A modalidade foi criada para oferecer uma alternativa de renda aos parceiros durante a pandemia. “Com uma demanda crescente por serviços de entregas, vimos uma oportunidade de aumentar os ganhos dos motoristas, que foram impactados com a diminuição de corridas”, diz Henrique Chierighini, gerente de operações da 99.

Com a expansão, as cidades de Belém, Belo Horizonte, Brasília, Curitiba, Fortaleza, Manaus, Porto Alegre, Recife, Rio de Janeiro, Salvador e São Paulo passam a contar com a modalidade. Até a primeira quinzena de agosto, outras vinte cidades, como Natal, Maceió, Vitória, Macapá e Cuiabá, poderão utilizar a categoria. A empresa tem priorizado regiões onde a pandemia está em situação mais crítica.

Nas cidades em que o 99Entrega opera, o serviço representa cerca de 5% do volume total de corridas. Com a modalidade, os motoristas conseguiram um aumento de 21% em seu faturamento pela plataforma. Segundo a companhia, isso se deve ao fato de que os usuários estão enviando objetos a destinos 30% mais longes que a média de outras categorias.

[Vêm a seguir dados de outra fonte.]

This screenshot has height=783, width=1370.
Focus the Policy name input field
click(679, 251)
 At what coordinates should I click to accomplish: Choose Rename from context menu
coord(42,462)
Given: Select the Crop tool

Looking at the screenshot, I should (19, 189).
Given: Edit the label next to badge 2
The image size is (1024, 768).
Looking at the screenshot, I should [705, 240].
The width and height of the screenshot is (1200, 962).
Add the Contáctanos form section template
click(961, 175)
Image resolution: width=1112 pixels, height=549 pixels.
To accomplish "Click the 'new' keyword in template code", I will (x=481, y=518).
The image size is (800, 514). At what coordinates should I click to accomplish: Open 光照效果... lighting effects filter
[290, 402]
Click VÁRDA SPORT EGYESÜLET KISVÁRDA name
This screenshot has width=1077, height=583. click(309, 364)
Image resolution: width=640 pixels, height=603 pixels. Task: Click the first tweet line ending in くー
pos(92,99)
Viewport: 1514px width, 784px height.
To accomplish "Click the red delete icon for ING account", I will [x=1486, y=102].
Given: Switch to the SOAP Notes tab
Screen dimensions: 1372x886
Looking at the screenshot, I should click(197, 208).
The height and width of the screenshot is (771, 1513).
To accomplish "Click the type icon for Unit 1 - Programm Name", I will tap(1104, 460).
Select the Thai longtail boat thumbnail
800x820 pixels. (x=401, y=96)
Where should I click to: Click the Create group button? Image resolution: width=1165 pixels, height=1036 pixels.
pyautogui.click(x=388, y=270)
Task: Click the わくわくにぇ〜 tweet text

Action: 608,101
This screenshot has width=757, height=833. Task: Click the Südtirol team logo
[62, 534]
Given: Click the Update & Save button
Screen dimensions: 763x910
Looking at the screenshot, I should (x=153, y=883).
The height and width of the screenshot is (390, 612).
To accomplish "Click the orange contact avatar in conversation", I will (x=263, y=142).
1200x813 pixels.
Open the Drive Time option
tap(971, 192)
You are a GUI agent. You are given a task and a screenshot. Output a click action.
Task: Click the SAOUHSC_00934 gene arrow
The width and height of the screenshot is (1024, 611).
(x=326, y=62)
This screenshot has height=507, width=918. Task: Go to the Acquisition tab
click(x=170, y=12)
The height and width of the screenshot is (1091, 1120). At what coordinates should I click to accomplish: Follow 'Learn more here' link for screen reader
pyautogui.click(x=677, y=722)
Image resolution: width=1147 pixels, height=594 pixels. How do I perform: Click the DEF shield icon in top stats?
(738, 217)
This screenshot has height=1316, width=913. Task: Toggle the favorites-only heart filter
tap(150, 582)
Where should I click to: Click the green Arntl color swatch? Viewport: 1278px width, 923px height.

O preço da entrega é equivalente ao custo de uma viagem de carro com o 99 Pop. A diferença é que o cliente e o destinatário não precisam entrar em contato direto com o motorista. Quando o carro chega ao ponto de retirada, o consumidor deve colocar a encomenda diretamente no porta-malas do carro. Durante o trajeto, é possível acompanhar o deslocamento. Ao chegar no destino, o destinatário coleta o item no carro.

Pesquisa com usuários da nova categoria indicou que 34% delas optam pela modalidade de entrega pela facilidade de uso do aplicativo, outros 32% pelo preço do serviço e 23% por causa da segurança. Do total de clientes ouvidos, 85% disseram estar satisfeitos com o modelo de entregas.

A modalidade não é inédita. A chinesa Didi Chuxing, controladora da 99 desde 2018, opera em um modelo similar no Chile e na Colômbia. No Brasil, empresas como Rappi, Loggi e Lalamove oferecem serviços de envio de produtos. Durante a pandemia, outras empresas do setor de transporte por aplicativo, como Uber e Cabify, também passaram a oferecer o serviço.

A longo prazo, a 99 planeja expandir a abrangência da categoria, atingindo as 1.600 cidades em que atua. “Mesmo que o isolamento vá se afrouxando, o medo de contágio vai demorar muito para passar. No novo normal, essa categoria vai continuar a fazer sentido”, afirma Chierighini.